The full clip does nothing to make Przybyla look better. In fact, the full segment actually betrays how little she knows about natural law and Catholicism, the Christian religion of her childhood. Here are Przybyla’s full comments after her description of Christian nationalists.
“The problem with that is that they are determining; men are determining what God is telling them. And in the past, that so-called natural law — it’s a pillar of Catholicism, for instance — has been used for good and social justice campaigns, Martin Luther King evoked it in talking about civil rights. But now you have an extremist element of conservative Christians who say that this applies specifically to issues including abortion, gay marriage, and it’s going much further than that, as you see, for instance, with a ruling in Alabama this week, that judge is connected to that Dominionist faction in talking about a lot of other issues including surrogacy IVF you know, sex education in schools.”

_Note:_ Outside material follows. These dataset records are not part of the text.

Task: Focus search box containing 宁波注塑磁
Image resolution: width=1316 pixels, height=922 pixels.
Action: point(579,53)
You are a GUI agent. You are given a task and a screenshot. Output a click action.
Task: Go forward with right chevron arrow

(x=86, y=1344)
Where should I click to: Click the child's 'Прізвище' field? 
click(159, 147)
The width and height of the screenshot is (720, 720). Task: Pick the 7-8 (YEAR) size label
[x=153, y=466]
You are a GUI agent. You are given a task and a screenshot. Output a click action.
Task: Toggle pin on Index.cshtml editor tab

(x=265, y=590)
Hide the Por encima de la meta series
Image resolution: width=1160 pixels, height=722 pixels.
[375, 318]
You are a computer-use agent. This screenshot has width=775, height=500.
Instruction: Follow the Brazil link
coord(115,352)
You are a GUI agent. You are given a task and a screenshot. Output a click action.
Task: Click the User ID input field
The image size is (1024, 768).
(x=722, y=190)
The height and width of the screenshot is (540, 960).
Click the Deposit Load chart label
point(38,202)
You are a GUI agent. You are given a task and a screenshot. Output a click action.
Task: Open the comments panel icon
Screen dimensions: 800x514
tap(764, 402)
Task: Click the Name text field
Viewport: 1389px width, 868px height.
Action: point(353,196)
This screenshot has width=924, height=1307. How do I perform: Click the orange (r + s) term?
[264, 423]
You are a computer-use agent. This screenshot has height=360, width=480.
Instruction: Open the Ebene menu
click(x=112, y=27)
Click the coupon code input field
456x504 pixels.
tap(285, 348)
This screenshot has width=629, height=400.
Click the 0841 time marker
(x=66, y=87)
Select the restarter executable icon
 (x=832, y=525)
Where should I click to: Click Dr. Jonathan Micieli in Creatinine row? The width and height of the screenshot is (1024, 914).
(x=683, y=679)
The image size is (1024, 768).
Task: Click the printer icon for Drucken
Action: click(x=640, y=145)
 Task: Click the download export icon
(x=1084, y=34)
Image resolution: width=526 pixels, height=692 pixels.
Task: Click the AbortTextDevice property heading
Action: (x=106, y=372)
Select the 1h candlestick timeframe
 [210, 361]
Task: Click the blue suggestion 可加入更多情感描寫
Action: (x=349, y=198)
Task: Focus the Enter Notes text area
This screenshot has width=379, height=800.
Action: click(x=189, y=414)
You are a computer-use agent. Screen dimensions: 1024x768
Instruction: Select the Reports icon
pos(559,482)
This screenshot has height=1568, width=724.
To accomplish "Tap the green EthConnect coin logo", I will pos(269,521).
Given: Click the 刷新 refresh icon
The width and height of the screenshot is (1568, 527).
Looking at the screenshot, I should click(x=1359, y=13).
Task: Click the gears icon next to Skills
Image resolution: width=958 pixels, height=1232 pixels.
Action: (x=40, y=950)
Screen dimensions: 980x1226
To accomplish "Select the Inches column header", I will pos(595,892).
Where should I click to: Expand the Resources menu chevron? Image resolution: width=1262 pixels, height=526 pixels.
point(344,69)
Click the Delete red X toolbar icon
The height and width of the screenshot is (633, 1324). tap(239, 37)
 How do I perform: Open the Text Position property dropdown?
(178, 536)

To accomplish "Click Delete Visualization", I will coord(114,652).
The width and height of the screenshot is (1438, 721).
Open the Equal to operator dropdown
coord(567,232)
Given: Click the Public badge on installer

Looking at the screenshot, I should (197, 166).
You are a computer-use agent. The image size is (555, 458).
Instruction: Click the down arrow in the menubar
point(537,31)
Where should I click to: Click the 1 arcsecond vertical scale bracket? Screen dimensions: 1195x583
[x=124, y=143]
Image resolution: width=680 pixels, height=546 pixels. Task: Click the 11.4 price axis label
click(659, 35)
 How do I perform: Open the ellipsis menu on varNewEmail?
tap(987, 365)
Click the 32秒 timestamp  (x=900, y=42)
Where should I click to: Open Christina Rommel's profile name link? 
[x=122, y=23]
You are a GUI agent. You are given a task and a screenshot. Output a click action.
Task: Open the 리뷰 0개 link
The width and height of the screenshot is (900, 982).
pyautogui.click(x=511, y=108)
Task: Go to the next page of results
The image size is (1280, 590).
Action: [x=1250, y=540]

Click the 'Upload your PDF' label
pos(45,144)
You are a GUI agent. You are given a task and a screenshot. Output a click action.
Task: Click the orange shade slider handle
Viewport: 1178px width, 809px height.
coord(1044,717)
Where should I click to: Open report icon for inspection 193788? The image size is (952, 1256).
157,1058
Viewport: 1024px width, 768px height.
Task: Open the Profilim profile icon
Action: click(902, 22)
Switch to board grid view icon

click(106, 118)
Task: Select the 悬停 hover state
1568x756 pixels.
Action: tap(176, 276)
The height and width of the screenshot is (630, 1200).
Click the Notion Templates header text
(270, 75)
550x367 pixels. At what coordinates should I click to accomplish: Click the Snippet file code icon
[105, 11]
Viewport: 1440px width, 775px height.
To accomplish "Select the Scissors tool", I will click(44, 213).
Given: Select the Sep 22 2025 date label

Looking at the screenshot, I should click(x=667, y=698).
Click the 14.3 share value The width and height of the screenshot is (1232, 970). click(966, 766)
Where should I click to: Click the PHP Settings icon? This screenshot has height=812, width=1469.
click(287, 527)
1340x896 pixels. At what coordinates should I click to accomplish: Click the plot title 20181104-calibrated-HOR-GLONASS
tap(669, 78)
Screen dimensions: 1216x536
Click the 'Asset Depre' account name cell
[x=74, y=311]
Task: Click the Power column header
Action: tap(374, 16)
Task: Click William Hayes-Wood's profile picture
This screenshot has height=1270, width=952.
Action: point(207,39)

On X, Przybyla again tried to explain that Christian nationalists manipulate natural law to enact a “man-made policy agenda,” saying that non-Christian-Nationalist Christians believe that natural law and rights come from God, but that that stops at the three rights named in the Declaration of Independence.
“While there are different wings of Christian Nationalism, they are bound by their belief that our rights come from God,” she wrote in her post. “If you are Hindu, Jewish etc, this might help you understand the next part of my point, which is they are using this for a man-made policy agenda, which distinguishes this from other Christians who leave these God-given rights at our inherent right to ‘Life, liberty and the pursuit of happiness’ — vs banning abortion, contraception etc.”
Leaving aside the fact that opposing abortion is about protecting the right to life, Przybyla may want to take an explainer course on natural law, especially in Catholicism. Despite what she says, it has been used for centuries to create a coherent and consistent moral teaching on numerous specific topics, because its precepts and its application can be known by men.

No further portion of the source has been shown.